5 Things I Wish I Knew Before Going Into Massage Therapy
Spencer lists the following main points, ie. the things Spencer wished he’d known before going into massage therapy as a career:
1. You probably won’t make as much money (in your first few years) as you thought.
2. Massaging clients is hard work. Therefore…
3. Self-care is necessary/essential, including strengthening and stretching exercises, yoga and regular (monthly) massages. Many therapists, he notes, only last in the job for about three years.
4. At first, be prepared to work unusual, perhaps inconvenient hours.
5. You are not only your client’s massage therapist, you are usually also their therapist.
I realised that I appreciate Point 3, in particular. Embracing the requirement for regular self-care is probably the aspect of being a massage therapist that I have deliberately avoided so far, but it does seem inevitable that creating a plan for regular strengthening and stretching exercises, especially as a warm-up before performing a massage would be… preemptive. I have (perhaps reluctantly) made a self-care goal the one I will be following up as this term progresses. It has been the niggling doubt since starting the course last July. Through a comedy of errors, it is the one I have avoided.
Meanwhile, blogger susygg‘s article, Goal-setting for your massage practice at Canadian College of Massage & Hydrotherapy (July 23, 2013), identifies massage therapist Stephanie Beck‘s hints for evolving a practice:
1. Take stock of your practice.
2. Make goals. Divide them into multiple lists, such as personal, professional and financial.
3. Picture yourself one year down the road, having accomplished all of these goals. Record the changes that you’ll need to make.
4. Identify challenges. List all obstacles and hurdles in your way.
5. Brainstorm solutions.
6. Write down the advice and inspiration that you take from your mentors.
I really like the message about recording advice from mentors. It’s also nice when you find yourself repeating someone else’s advice to remember where it came from, and give credit for it, before making it your own.
Dr Joelle Jay‘s blog entry, Make your SMART goals WISE goals (Massage Magazine, 24 June, 2016) considers WISE goals.
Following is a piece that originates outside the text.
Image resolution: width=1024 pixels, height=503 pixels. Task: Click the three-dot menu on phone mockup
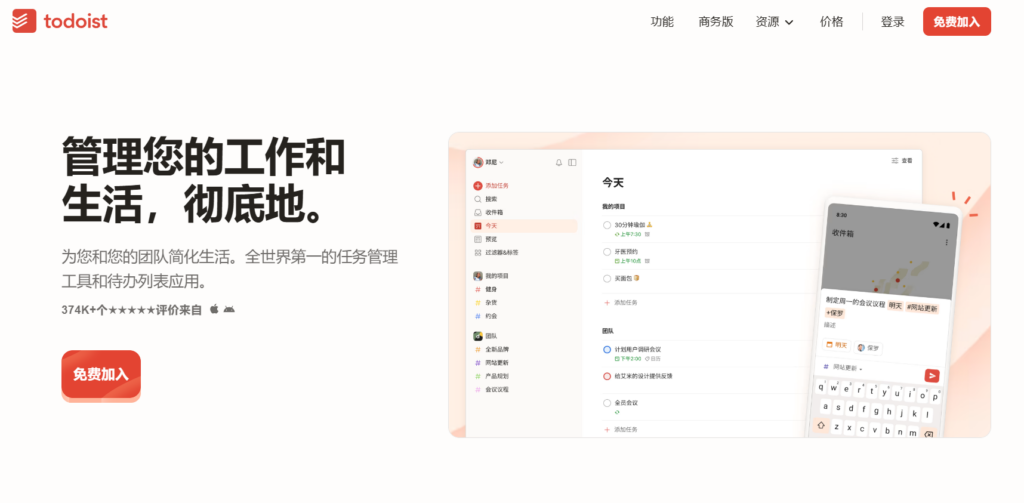coord(946,242)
To summarise:
1. Writing your goals forces clarity of thinking. It allows objectivity, instills commitment and puts thoughts into a durable form you can revisit.
2. Integrating ideas means bringing them together in the same place, so you can look at them all at once. Allow personal and professional lives to intermingle. “You get to have it all. There are no rules. You make it up.”
3. Synergising means making the goals work together; one idea advances another.
4. Expansive – Think big! Your goals should inspire you to stay on the path to your dreams. “This may be the biggest differentiator between SMART and WISE thinking…” Spending too much time and energy boxing objectives into a tight formula “can squeeze the life right out of them.”
Sounds good to me! I am feeling a lot better about goal-setting after absorbing and reflecting upon these three pieces this week.